(Dataset items)
- - - - -

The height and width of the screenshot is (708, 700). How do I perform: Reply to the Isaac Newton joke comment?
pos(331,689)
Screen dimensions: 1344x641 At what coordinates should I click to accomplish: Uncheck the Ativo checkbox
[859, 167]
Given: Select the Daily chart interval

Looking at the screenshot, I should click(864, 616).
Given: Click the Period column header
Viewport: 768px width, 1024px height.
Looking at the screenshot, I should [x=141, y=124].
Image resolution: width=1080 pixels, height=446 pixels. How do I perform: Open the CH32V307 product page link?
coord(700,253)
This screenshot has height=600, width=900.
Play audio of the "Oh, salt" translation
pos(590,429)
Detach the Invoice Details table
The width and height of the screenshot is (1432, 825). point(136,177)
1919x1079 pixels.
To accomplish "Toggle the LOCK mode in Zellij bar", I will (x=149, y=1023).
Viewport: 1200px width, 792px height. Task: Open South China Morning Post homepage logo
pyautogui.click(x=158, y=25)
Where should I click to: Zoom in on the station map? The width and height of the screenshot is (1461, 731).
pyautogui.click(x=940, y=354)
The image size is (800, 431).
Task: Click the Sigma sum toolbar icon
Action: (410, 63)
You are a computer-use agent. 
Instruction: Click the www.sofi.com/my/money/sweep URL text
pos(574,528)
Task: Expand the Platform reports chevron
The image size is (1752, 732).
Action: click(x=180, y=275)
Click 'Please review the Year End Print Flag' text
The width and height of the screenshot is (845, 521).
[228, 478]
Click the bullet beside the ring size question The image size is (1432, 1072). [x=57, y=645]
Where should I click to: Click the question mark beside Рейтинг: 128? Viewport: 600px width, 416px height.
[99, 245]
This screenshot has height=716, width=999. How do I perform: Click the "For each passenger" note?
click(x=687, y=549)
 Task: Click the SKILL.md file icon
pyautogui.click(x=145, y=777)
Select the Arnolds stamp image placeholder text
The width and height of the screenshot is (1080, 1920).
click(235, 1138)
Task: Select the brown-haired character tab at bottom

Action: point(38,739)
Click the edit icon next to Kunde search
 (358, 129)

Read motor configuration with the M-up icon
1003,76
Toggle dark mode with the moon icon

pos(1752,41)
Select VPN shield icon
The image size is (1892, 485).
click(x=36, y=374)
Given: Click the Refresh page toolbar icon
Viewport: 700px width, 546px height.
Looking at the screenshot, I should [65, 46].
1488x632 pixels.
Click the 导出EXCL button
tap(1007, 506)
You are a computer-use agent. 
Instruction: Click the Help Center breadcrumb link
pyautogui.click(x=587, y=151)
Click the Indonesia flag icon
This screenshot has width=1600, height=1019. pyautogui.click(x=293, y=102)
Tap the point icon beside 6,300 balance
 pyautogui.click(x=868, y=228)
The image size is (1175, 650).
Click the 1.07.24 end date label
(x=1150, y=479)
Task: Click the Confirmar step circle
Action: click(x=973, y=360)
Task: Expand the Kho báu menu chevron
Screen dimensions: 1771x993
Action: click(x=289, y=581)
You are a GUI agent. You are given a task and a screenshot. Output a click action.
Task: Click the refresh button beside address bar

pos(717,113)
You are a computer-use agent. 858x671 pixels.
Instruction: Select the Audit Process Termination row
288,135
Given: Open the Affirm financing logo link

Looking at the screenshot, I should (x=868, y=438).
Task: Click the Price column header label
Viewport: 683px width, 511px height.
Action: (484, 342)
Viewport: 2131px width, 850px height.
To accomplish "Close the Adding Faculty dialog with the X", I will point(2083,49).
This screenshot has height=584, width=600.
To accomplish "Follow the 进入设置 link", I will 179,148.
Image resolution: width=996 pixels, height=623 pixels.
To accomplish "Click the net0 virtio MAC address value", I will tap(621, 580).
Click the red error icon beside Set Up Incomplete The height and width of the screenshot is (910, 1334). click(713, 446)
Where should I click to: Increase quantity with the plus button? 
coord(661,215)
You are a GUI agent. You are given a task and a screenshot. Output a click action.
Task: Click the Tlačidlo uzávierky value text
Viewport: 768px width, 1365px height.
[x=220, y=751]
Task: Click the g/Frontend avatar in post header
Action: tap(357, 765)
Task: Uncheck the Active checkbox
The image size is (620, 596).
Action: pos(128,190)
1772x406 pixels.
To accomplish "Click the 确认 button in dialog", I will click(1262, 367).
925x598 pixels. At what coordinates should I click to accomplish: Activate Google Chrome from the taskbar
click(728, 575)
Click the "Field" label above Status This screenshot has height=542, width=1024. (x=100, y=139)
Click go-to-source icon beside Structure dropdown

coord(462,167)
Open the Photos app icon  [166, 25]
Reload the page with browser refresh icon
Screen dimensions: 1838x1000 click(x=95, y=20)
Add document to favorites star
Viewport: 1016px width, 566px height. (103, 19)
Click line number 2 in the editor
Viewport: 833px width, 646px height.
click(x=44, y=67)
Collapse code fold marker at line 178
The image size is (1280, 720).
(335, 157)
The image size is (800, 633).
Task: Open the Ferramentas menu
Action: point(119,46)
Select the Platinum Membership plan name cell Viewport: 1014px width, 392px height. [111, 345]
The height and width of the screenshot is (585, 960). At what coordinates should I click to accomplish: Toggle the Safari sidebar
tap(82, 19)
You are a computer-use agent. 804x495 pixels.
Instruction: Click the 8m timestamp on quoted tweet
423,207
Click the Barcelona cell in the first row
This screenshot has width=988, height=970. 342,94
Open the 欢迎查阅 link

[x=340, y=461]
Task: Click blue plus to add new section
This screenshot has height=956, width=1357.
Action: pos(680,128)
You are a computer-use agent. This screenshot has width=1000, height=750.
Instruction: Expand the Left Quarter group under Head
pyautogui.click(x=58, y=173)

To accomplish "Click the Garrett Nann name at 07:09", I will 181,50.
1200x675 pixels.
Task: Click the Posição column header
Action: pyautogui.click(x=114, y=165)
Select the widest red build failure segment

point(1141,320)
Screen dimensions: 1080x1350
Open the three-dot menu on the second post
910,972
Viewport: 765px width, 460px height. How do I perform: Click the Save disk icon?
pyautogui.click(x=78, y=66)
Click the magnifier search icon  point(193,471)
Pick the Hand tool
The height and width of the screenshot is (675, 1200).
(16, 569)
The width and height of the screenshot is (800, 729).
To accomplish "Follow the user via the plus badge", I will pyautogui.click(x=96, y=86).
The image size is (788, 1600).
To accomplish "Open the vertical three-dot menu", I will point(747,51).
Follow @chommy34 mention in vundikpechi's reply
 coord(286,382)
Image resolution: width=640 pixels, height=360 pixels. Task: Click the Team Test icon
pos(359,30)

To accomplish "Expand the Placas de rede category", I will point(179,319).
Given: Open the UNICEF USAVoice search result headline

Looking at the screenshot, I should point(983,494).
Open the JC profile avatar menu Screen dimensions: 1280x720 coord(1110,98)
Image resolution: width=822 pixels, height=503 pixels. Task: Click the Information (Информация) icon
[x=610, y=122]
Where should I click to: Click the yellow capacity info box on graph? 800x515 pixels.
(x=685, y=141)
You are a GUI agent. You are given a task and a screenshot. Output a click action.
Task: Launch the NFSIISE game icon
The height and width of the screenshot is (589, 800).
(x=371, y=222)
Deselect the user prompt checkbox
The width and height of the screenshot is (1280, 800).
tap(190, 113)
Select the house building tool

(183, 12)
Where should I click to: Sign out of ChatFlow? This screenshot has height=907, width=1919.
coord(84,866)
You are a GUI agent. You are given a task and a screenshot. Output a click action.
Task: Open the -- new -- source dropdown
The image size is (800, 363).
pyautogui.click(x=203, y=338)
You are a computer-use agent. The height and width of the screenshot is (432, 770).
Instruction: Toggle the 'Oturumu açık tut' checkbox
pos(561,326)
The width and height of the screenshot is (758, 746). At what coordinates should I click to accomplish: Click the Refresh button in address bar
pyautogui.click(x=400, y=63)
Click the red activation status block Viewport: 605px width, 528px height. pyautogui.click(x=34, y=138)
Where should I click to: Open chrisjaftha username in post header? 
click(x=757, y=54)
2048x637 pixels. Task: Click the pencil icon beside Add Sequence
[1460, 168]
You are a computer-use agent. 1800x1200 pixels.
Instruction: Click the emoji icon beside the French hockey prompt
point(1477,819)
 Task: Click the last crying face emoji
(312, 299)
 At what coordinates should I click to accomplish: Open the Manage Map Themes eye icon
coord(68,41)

- - - - -

An exact repeat of the lines from the one containing "The height and width of the screenshot is (589, 800)." through the final line of the entries is the whole answer.

* Answer box:
The height and width of the screenshot is (589, 800).
(x=371, y=222)
Deselect the user prompt checkbox
The width and height of the screenshot is (1280, 800).
tap(190, 113)
Select the house building tool

(183, 12)
Where should I click to: Sign out of ChatFlow? This screenshot has height=907, width=1919.
coord(84,866)
You are a GUI agent. You are given a task and a screenshot. Output a click action.
Task: Open the -- new -- source dropdown
The image size is (800, 363).
pyautogui.click(x=203, y=338)
You are a computer-use agent. The height and width of the screenshot is (432, 770).
Instruction: Toggle the 'Oturumu açık tut' checkbox
pos(561,326)
The width and height of the screenshot is (758, 746). At what coordinates should I click to accomplish: Click the Refresh button in address bar
pyautogui.click(x=400, y=63)
Click the red activation status block Viewport: 605px width, 528px height. pyautogui.click(x=34, y=138)
Where should I click to: Open chrisjaftha username in post header? 
click(x=757, y=54)
2048x637 pixels. Task: Click the pencil icon beside Add Sequence
[1460, 168]
You are a computer-use agent. 1800x1200 pixels.
Instruction: Click the emoji icon beside the French hockey prompt
point(1477,819)
 Task: Click the last crying face emoji
(312, 299)
 At what coordinates should I click to accomplish: Open the Manage Map Themes eye icon
coord(68,41)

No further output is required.